Benny menegaskan, untuk saksi Eko Yusanto perannya cukup besar, dirinya yang mengeluarkan kebijakan masalah teknis ataupun seluruh pekerjaan, termasuk menentukan besaran cash back atau fee proyek.

“Sedangkan untuk Owner PT CMC keterangan saksinya banyak mengaku tidak tahu,” ujarnya.

Benny menambahkan, untuk keterangan saksi B Daditama, terungkap bahwa di tahun 2026 yang menentukan siapa saja yang mendapatkan pekerjaan di Pemerintah Kabupaten Rejang Lebong dibuat oleh saksi B Daditama dalam bentuk tabel dan di sisi tabel ada inisial siapa saja yang mendapatkan proyek.

“Jadi, pengaturan proyek di Rejang Lebong diakui Daditama dalam persidangan bahwa dirinya yang membuat daftar dan menentukan kontraktor yang mendapatkan proyek,” jelasnya.

Untuk angka fee, lanjut Benny, diusulkan dari mantan Kadis PUPR RL Hary Eko Purnomo. Uang fee 2025 tidak pernah diterima Kliennya Fikri Thobari dan hanya ada uang dari Daditama.

“Kalau uang fee 2025 dari mantan Kadis PUPR RL Hary Eko Purnomo tidak ada, yang ada dari B Daditama dan bahasanya sebagai uang operasional. Klien kita tidak tahu itu uang dari mana saja,” terangnya.
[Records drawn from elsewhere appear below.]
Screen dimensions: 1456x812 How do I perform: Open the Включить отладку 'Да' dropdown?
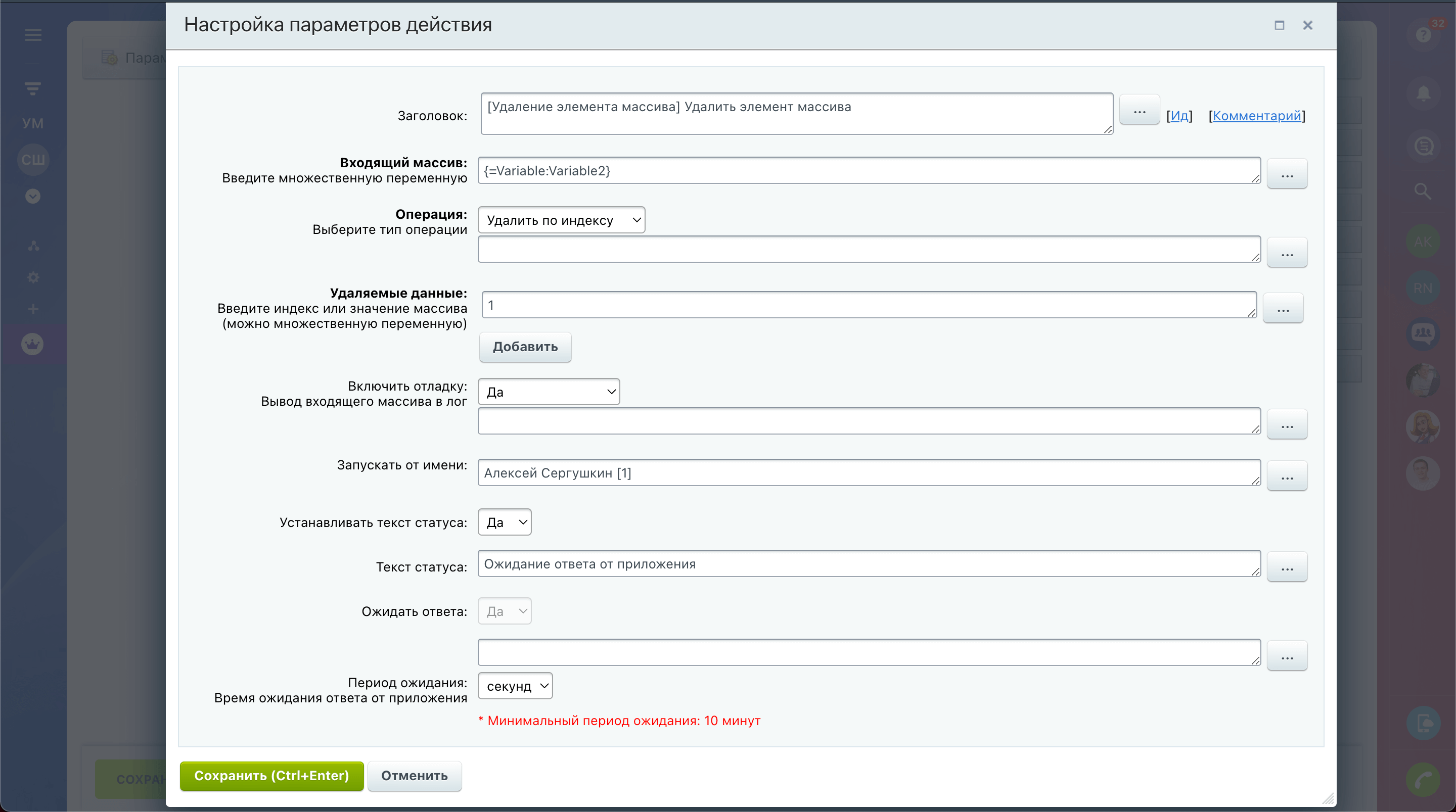pos(549,392)
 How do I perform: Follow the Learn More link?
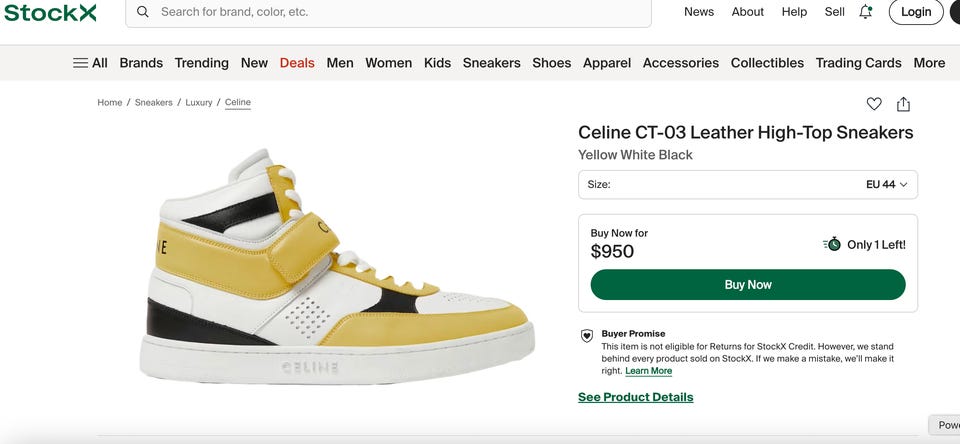point(648,371)
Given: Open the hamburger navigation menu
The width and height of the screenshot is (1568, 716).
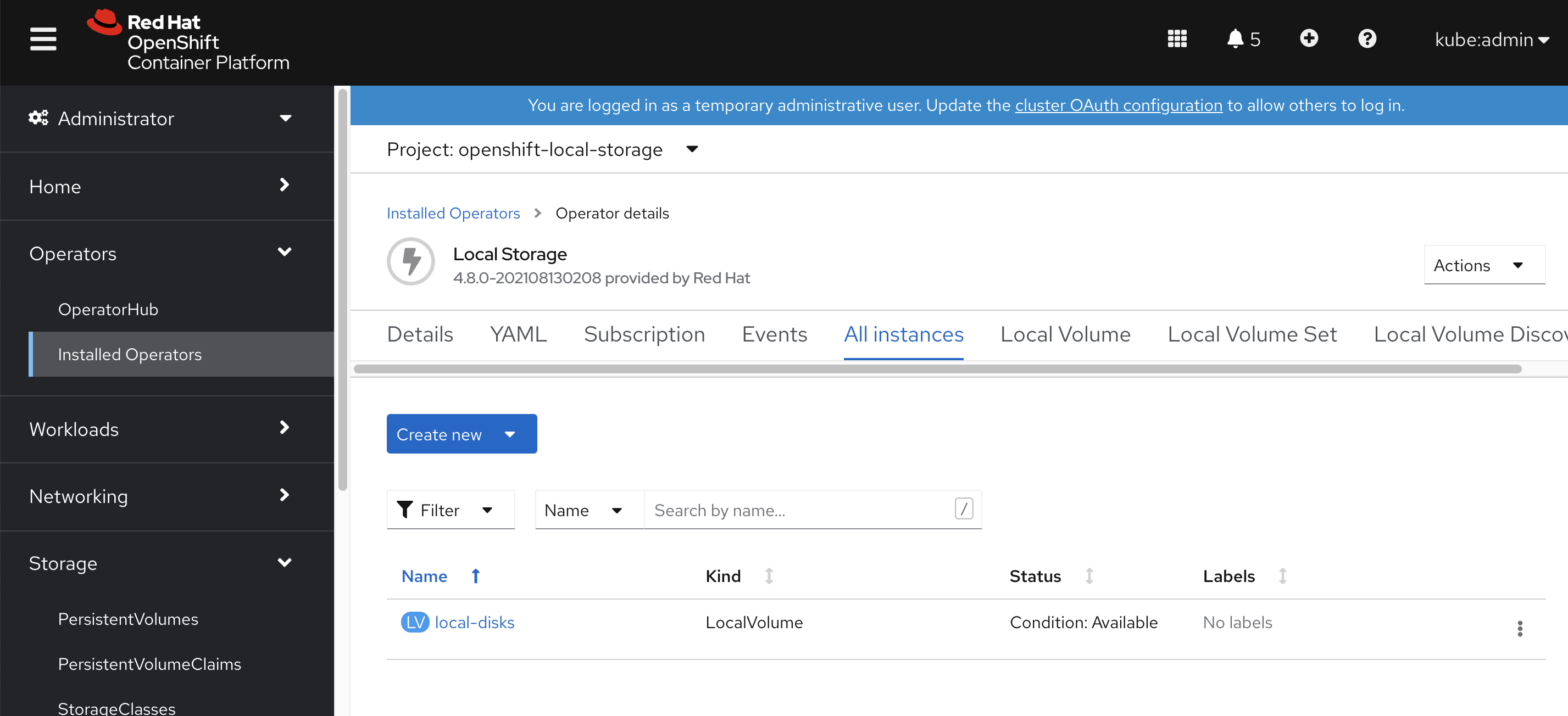Looking at the screenshot, I should click(x=43, y=40).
Sidang yang digelar di PN Tipikor Bengkulu pada Senin kemarin ( 14/9), mendudukan tiga saksi, yaitu saksi B. Daditama yang dikatakan  orang kepercayaan Bupati Rejang Lebong nonaktif Fikri Thobari,  Direktur Utama PT CMC, Eko Yusanto, Dominicus Rande owner PT CMC. Serta Kepala Sekolah SD di RL Dimas Andri Yanto dan Zulman Karnain.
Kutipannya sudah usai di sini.